What you have to do:
Would you please copy only the lines from the line that contains "Task: Click inside the Page number field" to the end of the data below, exactly, leaving every picture out?

------ Data supplied ------

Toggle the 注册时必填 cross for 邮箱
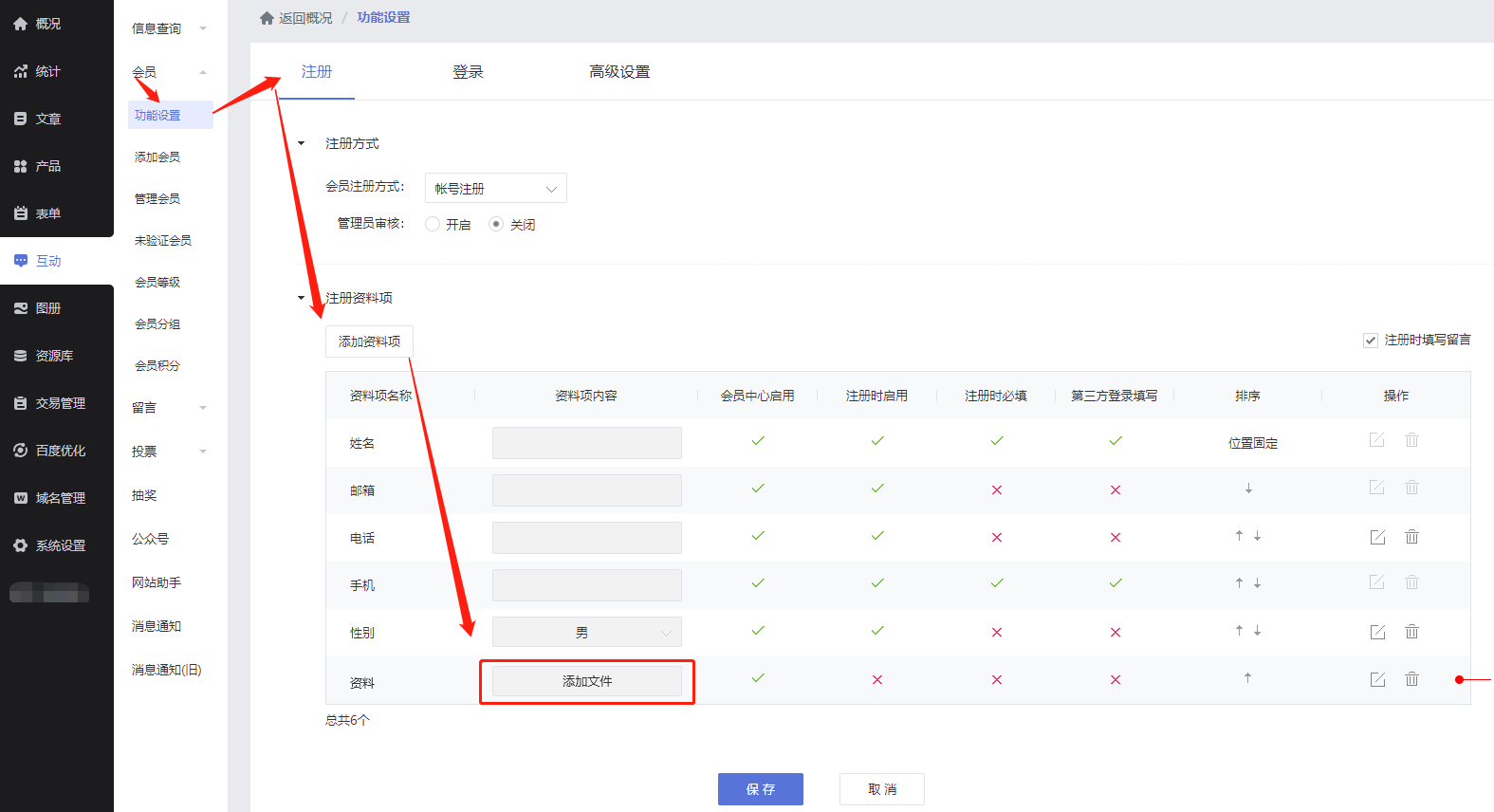The image size is (1494, 812). pos(996,490)
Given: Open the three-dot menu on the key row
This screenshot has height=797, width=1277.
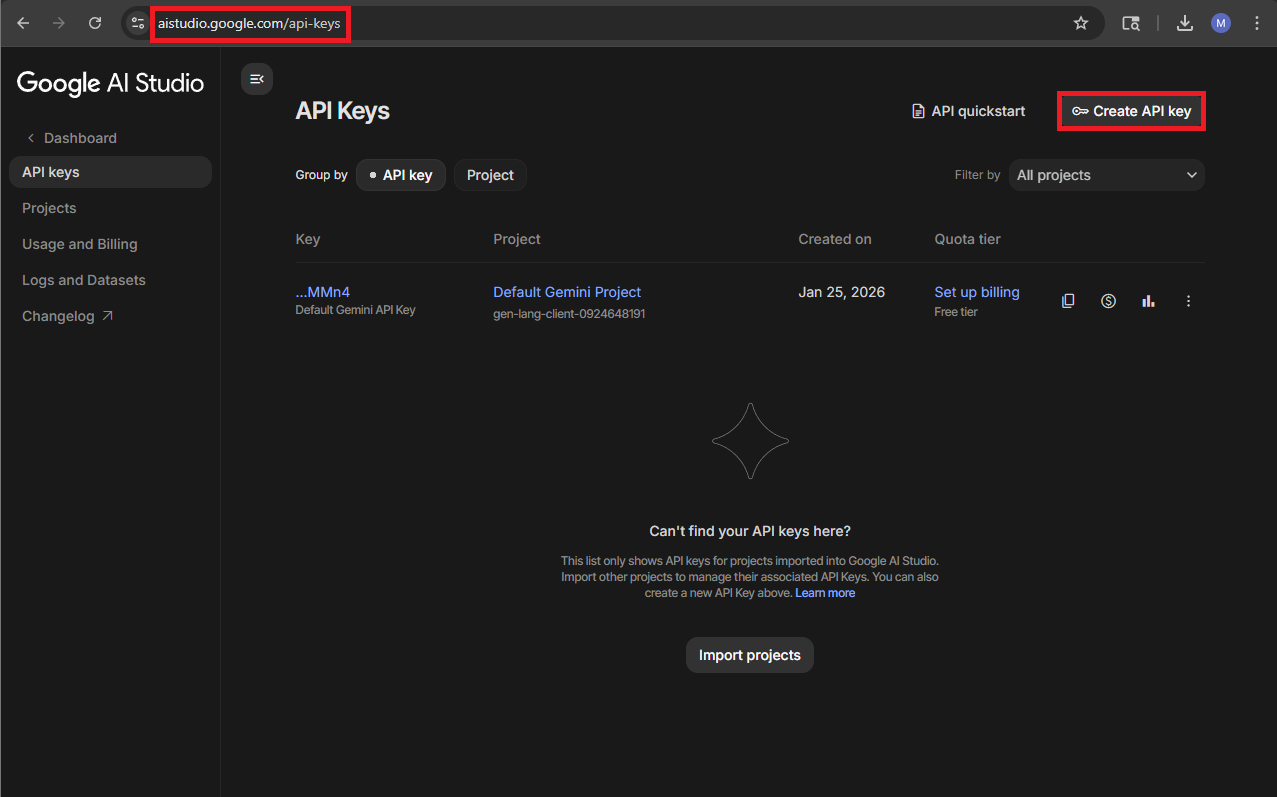Looking at the screenshot, I should pos(1188,300).
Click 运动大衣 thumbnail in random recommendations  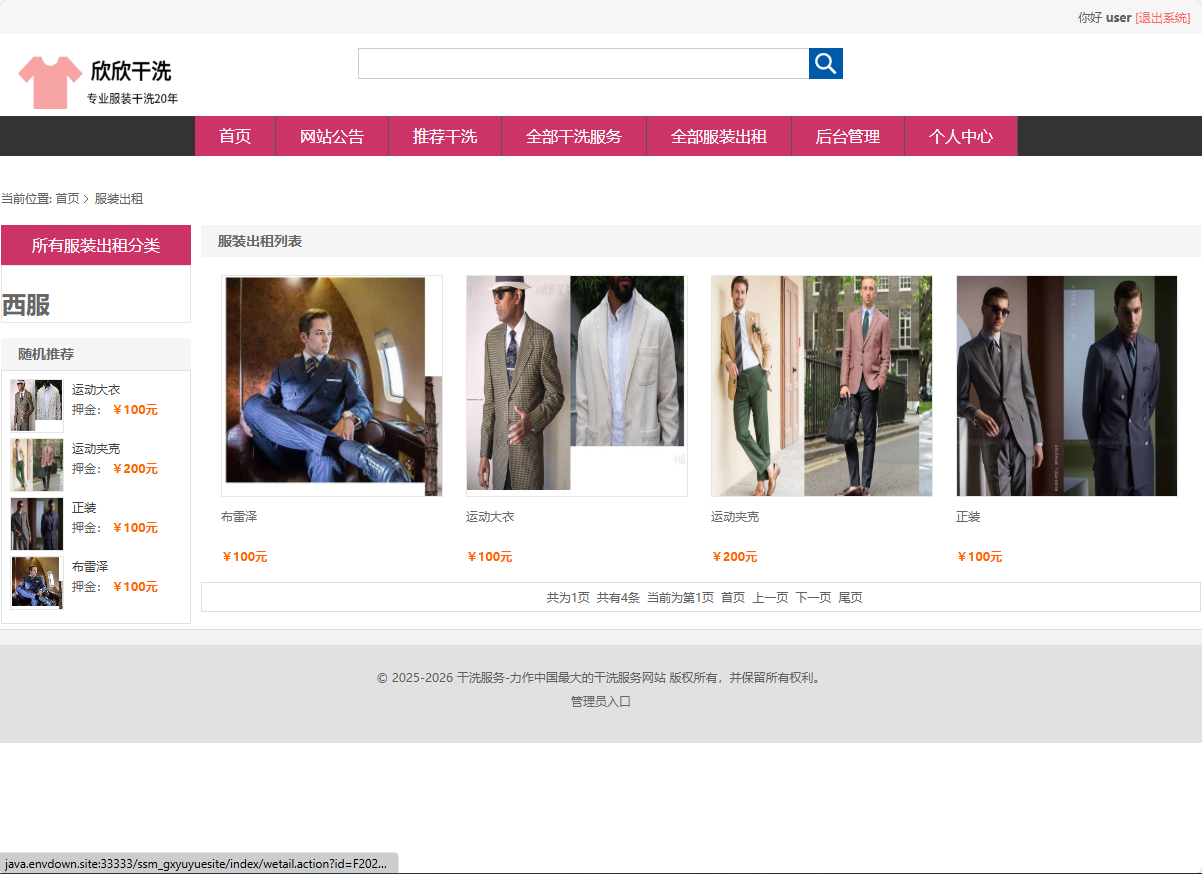click(36, 405)

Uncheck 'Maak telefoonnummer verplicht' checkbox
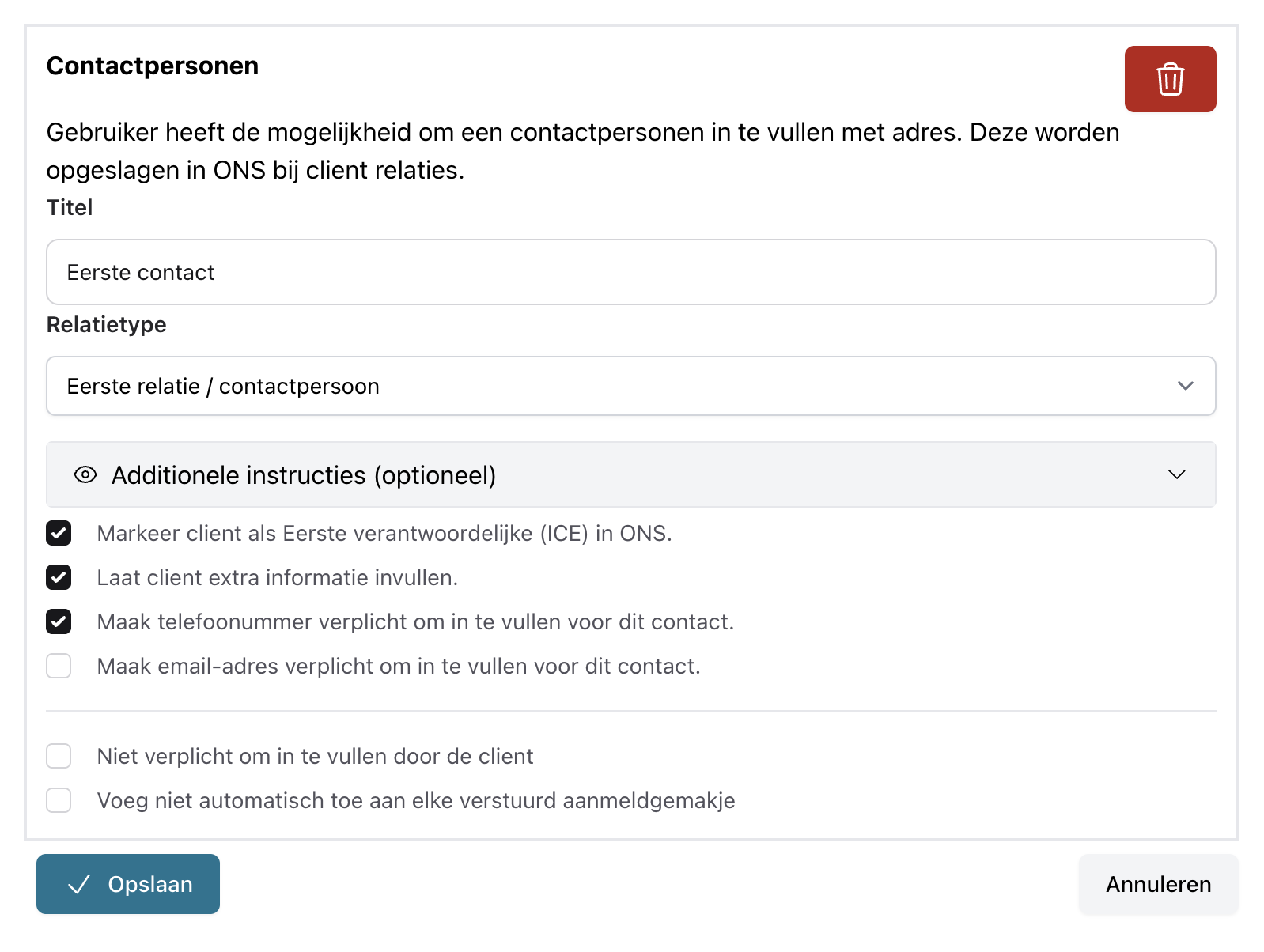59,621
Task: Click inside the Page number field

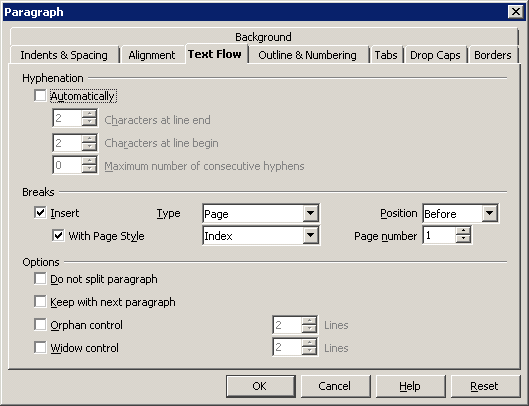Action: click(439, 235)
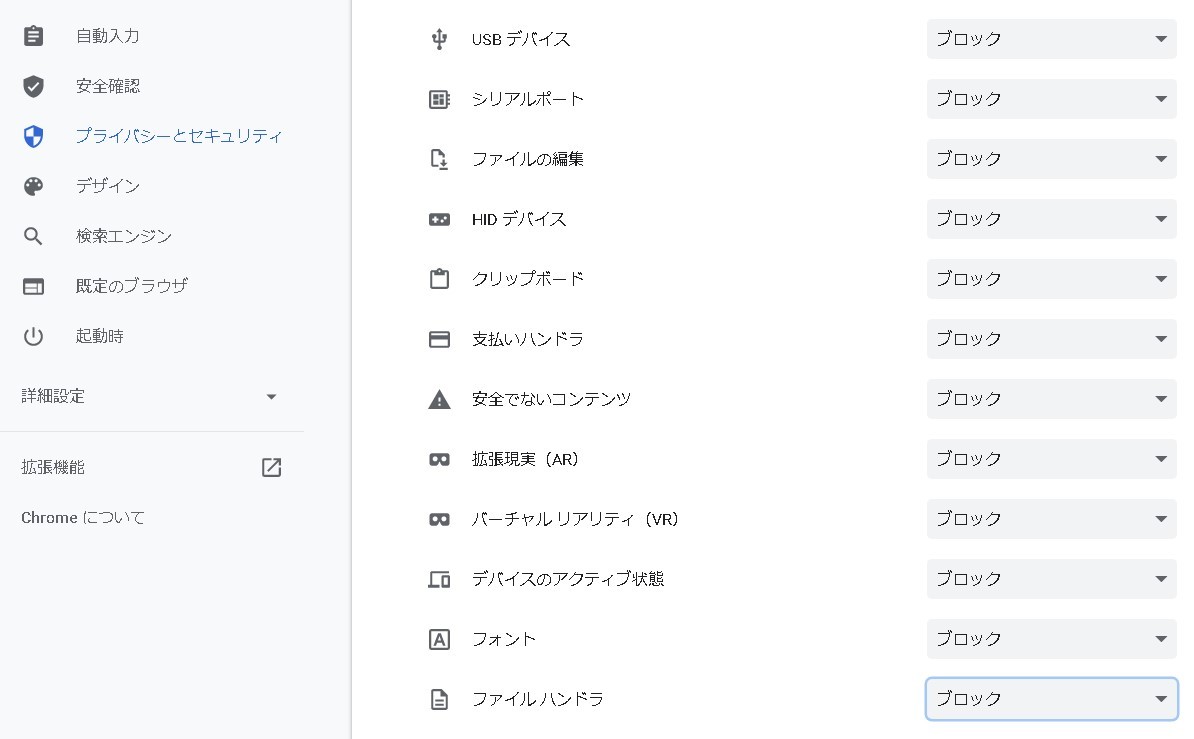Open プライバシーとセキュリティ settings section
Screen dimensions: 1194x739
coord(178,136)
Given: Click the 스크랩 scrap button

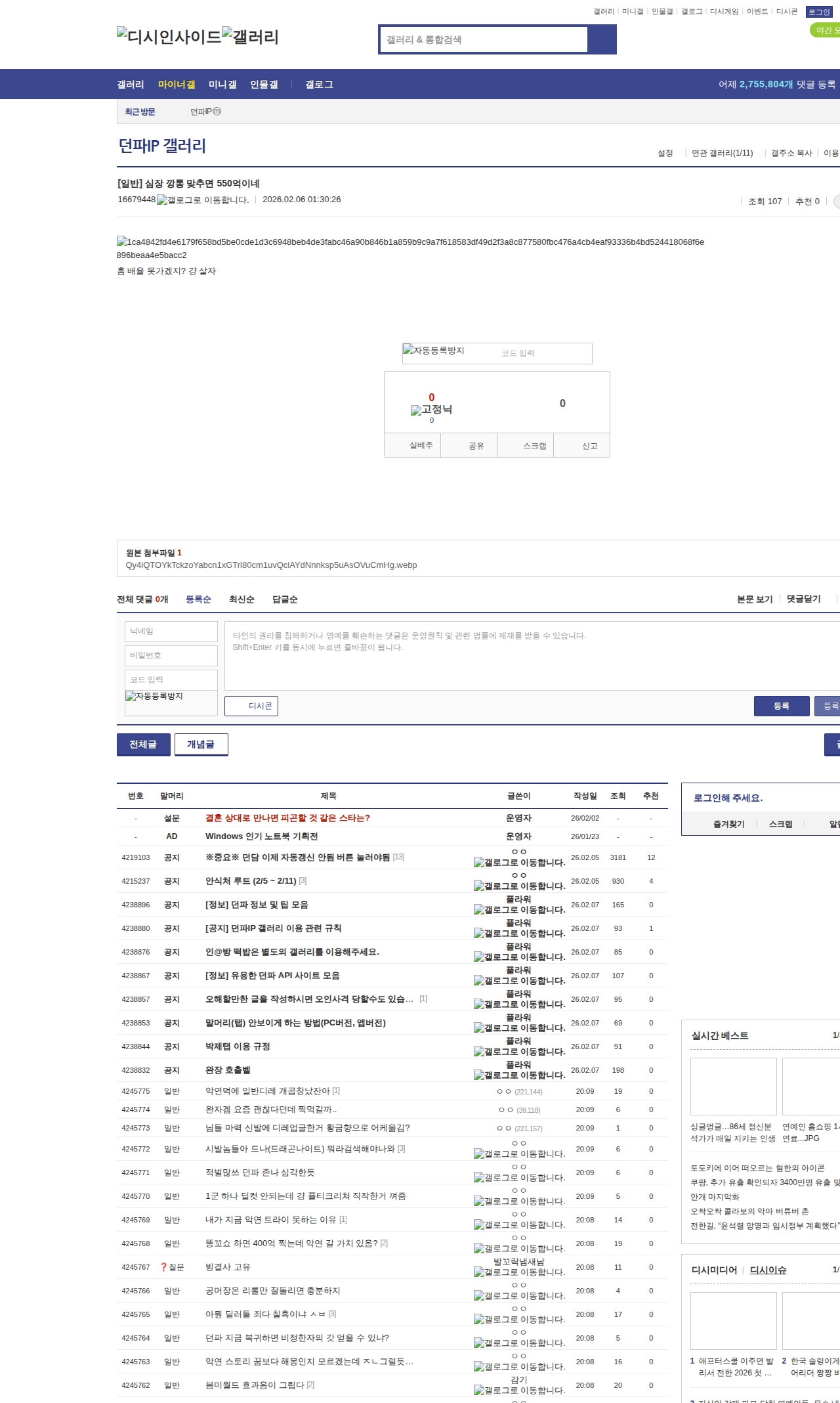Looking at the screenshot, I should 534,446.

------

Output for this exercise:
Task: Click inside the Page number field

Action: click(439, 235)
Open プライバシーとセキュリティ settings section
Screen dimensions: 1194x739
coord(178,136)
Given: Click the 스크랩 scrap button

Looking at the screenshot, I should 534,446.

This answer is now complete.